Hale Construction saves £10,000 during first year of biomass boilers

Hale Construction has reaped the rewards from going green, with a £10,000 (€12,805) saving since installing biomass boilers to heat their Neath, UK, headquarters.

The family-run business, which incorporates Hale Construction, Hale Homes, and Seven Oaks Timberframe, has won awards for its sustainability credentials and environmentally-friendly building processes. 

Hale has also employed a new recruit to operate the two Attack model boilers.

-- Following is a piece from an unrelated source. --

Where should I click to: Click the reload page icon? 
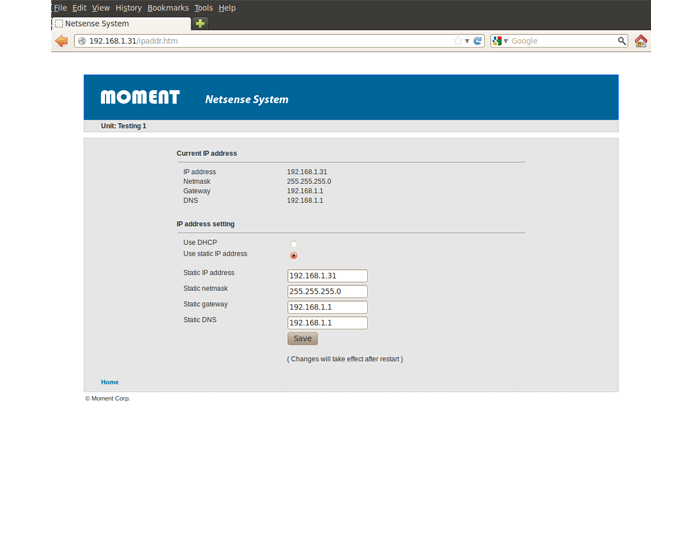(x=478, y=41)
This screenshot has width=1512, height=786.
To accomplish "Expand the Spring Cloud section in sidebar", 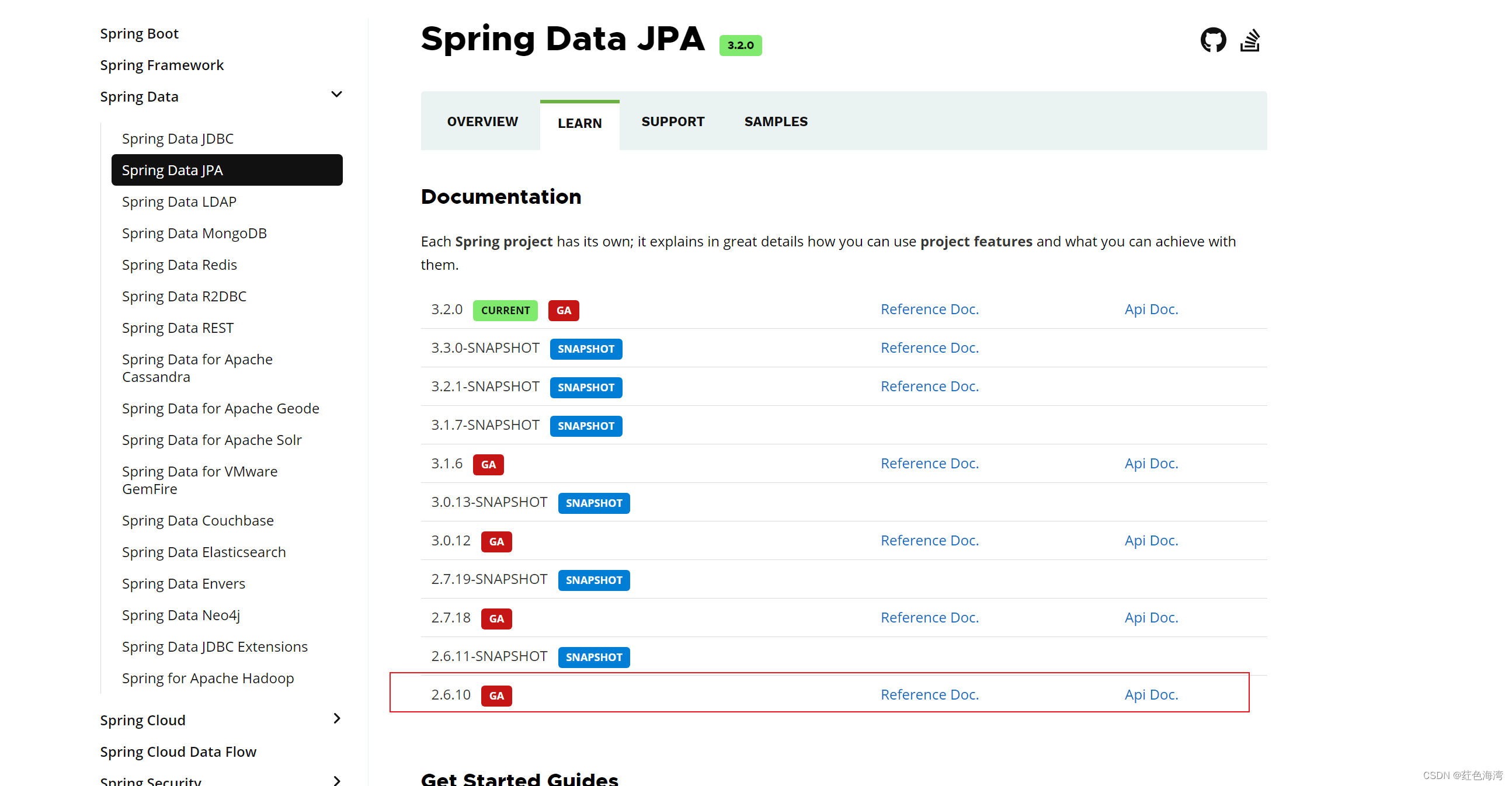I will (337, 719).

Timber frame from Hale’s sister company Seven Oaks Timberframe is used to fuel the boilers, which heat the offices, timber frame factory, and hot water system, saving an estimated £10,000 a year in skip fees.

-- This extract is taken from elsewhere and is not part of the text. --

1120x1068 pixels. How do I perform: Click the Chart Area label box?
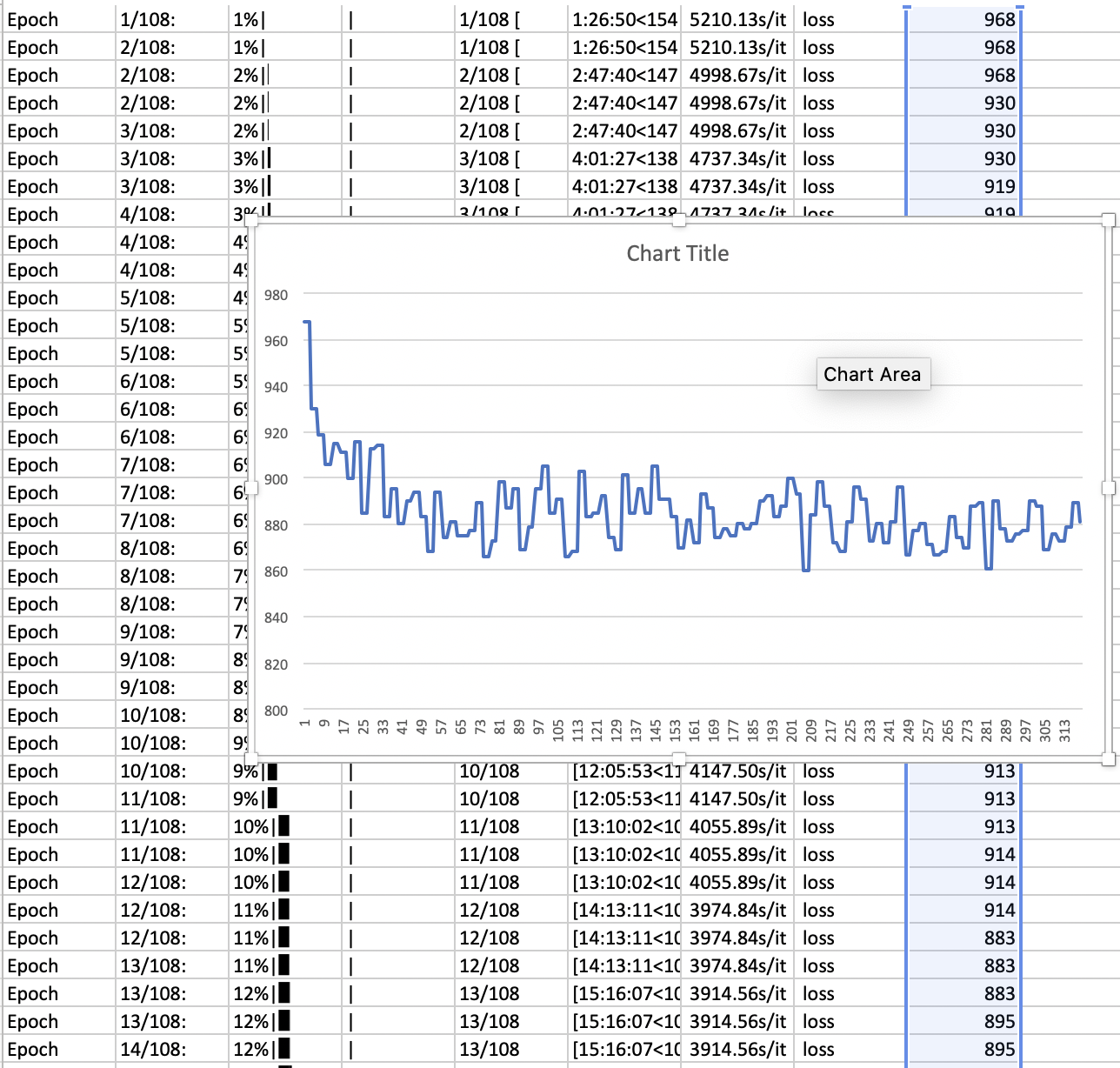(872, 374)
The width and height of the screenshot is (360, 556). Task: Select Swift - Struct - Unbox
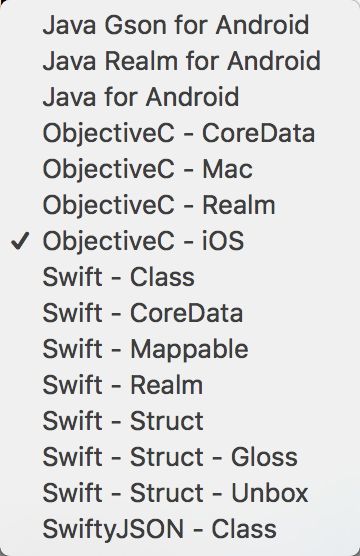coord(180,493)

Waste is now also being recycled as fuel rather than being discarded. 

“The initial outlay of £60,000 on biomass boilers is a real investment for us and we are very confident this sum will pay off. We also benefitted from a ‘kickback’ feeding tariff of £25,000 this year,” said Jonathan Hale, managing director at Hale Construction.

“We decided to install biomass boilers as the offices were not warm with the previous system and the amount of waste we were using was incredible. We now have approved waste checked by Biomass Suppliers List (BSL) officials, which is a legal requirement, so we feed the boiler with our waste from the factory,” he continued.

Leader of Neath Port Talbot Council, Ali Thomas, recently visited Hale and praised the biomass system as “a big step forward” for the company.

“This biomass system will reduce running costs, in turn aiding the continued growth of the firm. I am very pleased to see that as a result of this investment the company has been able to take on more staff," Thomas said.